11. I servizi di controllo interno compiono
accertamenti sugli effetti prodotti dalle norme contenute
nei regolamenti di semplificazione e di accelerazione dei
procedimenti amministrativi e possono formulare
osservazioni e proporre suggerimenti per la modifica delle
norme stesse e per il miglioramento dell'azione
amministrativa.».
Nota all'art. 6.
- Si riporta il testo dell'art. 2 della legge 24
febbraio 2005, n. 11 «Norme generali sulla partecipazione
dell'Italia al processo normativo dell'Unione europea e
sulle procedure di esecuzione degli obblighi comunitari),
come modificato dalla presente legge:
«Art. 2 (Comitato interministeriale per gli affari
comunitari europei). - 1. Al fine di concordare le linee
politiche del Governo, e coordinarle con i pareri espressi
dal Parlamento nelle medesime materie, nel processo di
formazione della posizione italiana nella fase di
predisposizione degli atti comunitari e dell'Unione europea
e di consentire il puntuale adempimento dei compiti di cui
alla presente legge, e' istituito presso la Presidenza del
Consiglio dei Ministri il Comitato interministeriale per
gli affari comunitari europei (CIACE), che e' convocato e
presieduto dal Presidente del Consiglio dei Ministri o dal
Ministro per le politiche comunitarie e al quale
partecipano il Ministro degli affari esteri, il Ministro
per gli affari regionali e gli altri Ministri aventi
competenza nelle materie oggetto dei provvedimenti e delle
tematiche inseriti all'ordine del giorno.
2. Alle riunioni del CIACE, quando si trattano
questioni che interessano anche le regioni e le province
autonome, possono chiedere di partecipare il presidente
della Conferenza dei presidenti delle regioni e delle
province autonome di Trento e di Bolzano o un presidente di
regione o di provincia autonoma da lui delegato e, per gli
ambiti di competenza degli enti locali, i presidenti delle
associazioni rappresentative degli enti locali.
3. Il CIACE svolge i propri compiti nel rispetto delle
competenze attribuite dalla Costituzione e dalla legge al
Parlamento, al Consiglio dei Ministri e alla Conferenza
permanente per i rapporti tra lo Stato, le regioni e le
province autonome di Trento e di Bolzano.
4. Per la preparazione delle proprie riunioni, il CIACE
si avvale di un comitato tecnico permanente istituito
presso il Dipartimento per le politiche comunitarie,
coordinato e presieduto dal Ministro per le politiche
comunitarie o da un suo delegato.

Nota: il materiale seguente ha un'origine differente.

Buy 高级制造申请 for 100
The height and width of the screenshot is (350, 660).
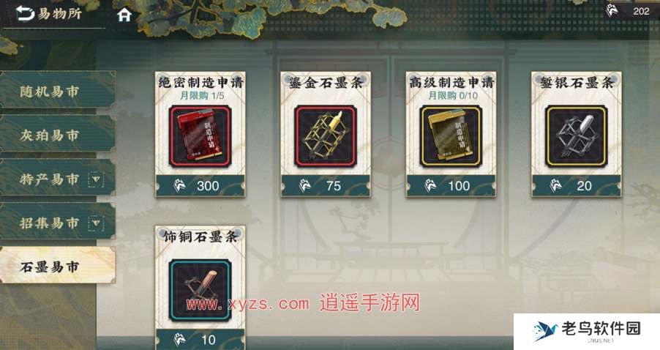pyautogui.click(x=451, y=186)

Di tale comitato tecnico
fanno parte direttori generali o alti funzionari con
qualificata specializzazione in materia, designati da
ognuna delle amministrazioni del Governo. Quando si
trattano questioni che interessano anche le regioni e le
province autonome, il comitato tecnico, integrato dagli
assessori regionali competenti per le materie in
trattazione o loro delegati, e' convocato e presieduto dal
Ministro per le politiche comunitarie, in accordo con il
Ministro per gli affari regionali, presso la Conferenza
permanente per i rapporti tra lo Stato, le regioni e le
province autonome di Trento e di Bolzano. Il funzionamento
del CIACE e del comitato tecnico permanente sono
disciplinati, rispettivamente, con decreto del Presidente
del Consiglio dei Ministri e con decreto del Ministro per
le politiche comunitarie.
4-bis. Al fine del funzionamento del CIACE, la
Presidenza del Consiglio dei Ministri - Dipartimento per il
coordinamento delle politiche comunitarie potra' valersi,
entro un contingente massimo di venti unita', di personale
appartenente alla terza area o qualifiche equiparate, in
posizione di comando proveniente da altre amministrazioni,
al quale si applica la disposizione di cui all'art. 17,
comma 14, della legge 15 maggio 1997, n. 127, scelto
prioritariamente tra coloro che hanno maturato un periodo
di servizio di almeno due anni, o in qualita' di esperto
nazionale distaccato presso le istituzioni dell'Unione
europea, o presso organismi dell'Unione europea ai sensi
dell'art. 32 del decreto legislativo 30 marzo 2001, n. 165.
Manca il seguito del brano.